● DIRECTIONS
Every entry must be copied word for word.
════════════════
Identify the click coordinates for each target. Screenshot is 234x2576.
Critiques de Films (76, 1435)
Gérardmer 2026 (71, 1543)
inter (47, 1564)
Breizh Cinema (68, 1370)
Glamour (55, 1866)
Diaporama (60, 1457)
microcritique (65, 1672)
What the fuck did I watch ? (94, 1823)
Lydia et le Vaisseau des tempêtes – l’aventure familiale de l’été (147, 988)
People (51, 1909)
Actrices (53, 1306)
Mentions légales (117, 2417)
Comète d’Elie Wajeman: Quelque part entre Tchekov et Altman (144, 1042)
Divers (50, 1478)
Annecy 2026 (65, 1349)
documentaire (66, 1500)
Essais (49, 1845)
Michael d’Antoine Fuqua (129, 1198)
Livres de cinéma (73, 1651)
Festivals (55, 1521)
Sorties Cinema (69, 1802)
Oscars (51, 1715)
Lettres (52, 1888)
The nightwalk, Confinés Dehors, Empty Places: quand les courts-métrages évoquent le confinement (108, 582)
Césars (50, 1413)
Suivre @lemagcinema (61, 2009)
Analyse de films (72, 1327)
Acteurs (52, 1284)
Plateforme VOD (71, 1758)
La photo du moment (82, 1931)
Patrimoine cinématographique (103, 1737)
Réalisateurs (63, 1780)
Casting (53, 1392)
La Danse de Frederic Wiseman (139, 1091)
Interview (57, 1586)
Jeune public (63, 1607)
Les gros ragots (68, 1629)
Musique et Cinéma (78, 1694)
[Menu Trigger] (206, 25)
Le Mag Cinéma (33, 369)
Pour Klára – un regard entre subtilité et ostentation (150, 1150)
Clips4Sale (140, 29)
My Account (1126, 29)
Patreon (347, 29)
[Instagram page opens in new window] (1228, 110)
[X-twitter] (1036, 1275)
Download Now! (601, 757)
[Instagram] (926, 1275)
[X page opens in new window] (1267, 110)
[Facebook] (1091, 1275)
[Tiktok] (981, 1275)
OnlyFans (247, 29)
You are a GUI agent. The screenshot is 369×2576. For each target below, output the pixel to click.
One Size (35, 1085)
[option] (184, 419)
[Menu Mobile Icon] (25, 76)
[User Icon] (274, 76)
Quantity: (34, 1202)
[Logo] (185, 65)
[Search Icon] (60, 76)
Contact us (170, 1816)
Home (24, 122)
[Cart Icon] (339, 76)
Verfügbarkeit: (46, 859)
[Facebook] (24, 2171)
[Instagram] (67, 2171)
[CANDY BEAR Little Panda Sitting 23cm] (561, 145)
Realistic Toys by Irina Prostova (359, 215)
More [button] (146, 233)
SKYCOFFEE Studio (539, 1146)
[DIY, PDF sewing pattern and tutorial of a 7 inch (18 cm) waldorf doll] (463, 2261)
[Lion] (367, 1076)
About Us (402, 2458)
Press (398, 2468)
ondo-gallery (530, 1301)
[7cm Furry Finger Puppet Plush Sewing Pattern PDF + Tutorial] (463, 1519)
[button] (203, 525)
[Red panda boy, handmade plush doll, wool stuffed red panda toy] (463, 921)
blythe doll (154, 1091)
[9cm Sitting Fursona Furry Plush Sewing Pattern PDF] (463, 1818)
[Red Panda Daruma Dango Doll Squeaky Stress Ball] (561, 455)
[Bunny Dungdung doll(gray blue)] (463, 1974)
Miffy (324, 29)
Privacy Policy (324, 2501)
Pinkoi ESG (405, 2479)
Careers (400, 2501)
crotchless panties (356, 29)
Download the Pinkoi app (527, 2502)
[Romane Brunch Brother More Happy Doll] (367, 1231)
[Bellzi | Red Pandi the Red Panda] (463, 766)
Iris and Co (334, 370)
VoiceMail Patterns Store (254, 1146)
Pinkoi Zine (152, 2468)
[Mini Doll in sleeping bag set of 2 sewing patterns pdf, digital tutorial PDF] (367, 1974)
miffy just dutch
════════════════
● WORKED SOLUTION
Identify the click coordinates for each target. Screenshot is 234x2576.
Critiques de Films (76, 1435)
Gérardmer 2026 (71, 1543)
inter (47, 1564)
Breizh Cinema (68, 1370)
Glamour (55, 1866)
Diaporama (60, 1457)
microcritique (65, 1672)
What the fuck did I watch ? (94, 1823)
Lydia et le Vaisseau des tempêtes – l’aventure familiale de l’été (147, 988)
People (51, 1909)
Actrices (53, 1306)
Mentions légales (117, 2417)
Comète d’Elie Wajeman: Quelque part entre Tchekov et Altman (144, 1042)
Divers (50, 1478)
Annecy 2026 (65, 1349)
documentaire (66, 1500)
Essais (49, 1845)
Michael d’Antoine Fuqua (129, 1198)
Livres de cinéma (73, 1651)
Festivals (55, 1521)
Sorties Cinema (69, 1802)
Oscars (51, 1715)
Lettres (52, 1888)
The nightwalk, Confinés Dehors, Empty Places: quand les courts-métrages évoquent le confinement (108, 582)
Césars (50, 1413)
Suivre @lemagcinema (61, 2009)
Analyse de films (72, 1327)
Acteurs (52, 1284)
Plateforme VOD (71, 1758)
La photo du moment (82, 1931)
Patrimoine cinématographique (103, 1737)
Réalisateurs (63, 1780)
Casting (53, 1392)
La Danse de Frederic Wiseman (139, 1091)
Interview (57, 1586)
Jeune public (63, 1607)
Les gros ragots (68, 1629)
Musique et Cinéma (78, 1694)
[Menu Trigger] (206, 25)
Le Mag Cinéma (33, 369)
Pour Klára – un regard entre subtilité et ostentation (150, 1150)
Clips4Sale (140, 29)
My Account (1126, 29)
Patreon (347, 29)
[Instagram page opens in new window] (1228, 110)
[X-twitter] (1036, 1275)
Download Now! (601, 757)
[Instagram] (926, 1275)
[X page opens in new window] (1267, 110)
[Facebook] (1091, 1275)
[Tiktok] (981, 1275)
OnlyFans (247, 29)
You are a GUI agent. The screenshot is 369×2576. For each target below, output the pixel to click.
One Size (35, 1085)
[option] (184, 419)
[Menu Mobile Icon] (25, 76)
[User Icon] (274, 76)
Quantity: (34, 1202)
[Logo] (185, 65)
[Search Icon] (60, 76)
Contact us (170, 1816)
Home (24, 122)
[Cart Icon] (339, 76)
Verfügbarkeit: (46, 859)
[Facebook] (24, 2171)
[Instagram] (67, 2171)
[CANDY BEAR Little Panda Sitting 23cm] (561, 145)
Realistic Toys by Irina Prostova (359, 215)
More [button] (146, 233)
SKYCOFFEE Studio (539, 1146)
[DIY, PDF sewing pattern and tutorial of a 7 inch (18 cm) waldorf doll] (463, 2261)
[Lion] (367, 1076)
About Us (402, 2458)
Press (398, 2468)
ondo-gallery (530, 1301)
[7cm Furry Finger Puppet Plush Sewing Pattern PDF + Tutorial] (463, 1519)
[button] (203, 525)
[Red panda boy, handmade plush doll, wool stuffed red panda toy] (463, 921)
blythe doll (154, 1091)
[9cm Sitting Fursona Furry Plush Sewing Pattern PDF] (463, 1818)
[Red Panda Daruma Dango Doll Squeaky Stress Ball] (561, 455)
[Bunny Dungdung doll(gray blue)] (463, 1974)
Miffy (324, 29)
Privacy Policy (324, 2501)
Pinkoi ESG (405, 2479)
Careers (400, 2501)
crotchless panties (356, 29)
Download the Pinkoi app (527, 2502)
[Romane Brunch Brother More Happy Doll] (367, 1231)
[Bellzi | Red Pandi the Red Panda] (463, 766)
Iris and Co (334, 370)
VoiceMail Patterns Store (254, 1146)
Pinkoi Zine (152, 2468)
[Mini Doll in sleeping bag set of 2 sewing patterns pdf, digital tutorial PDF] (367, 1974)
miffy just dutch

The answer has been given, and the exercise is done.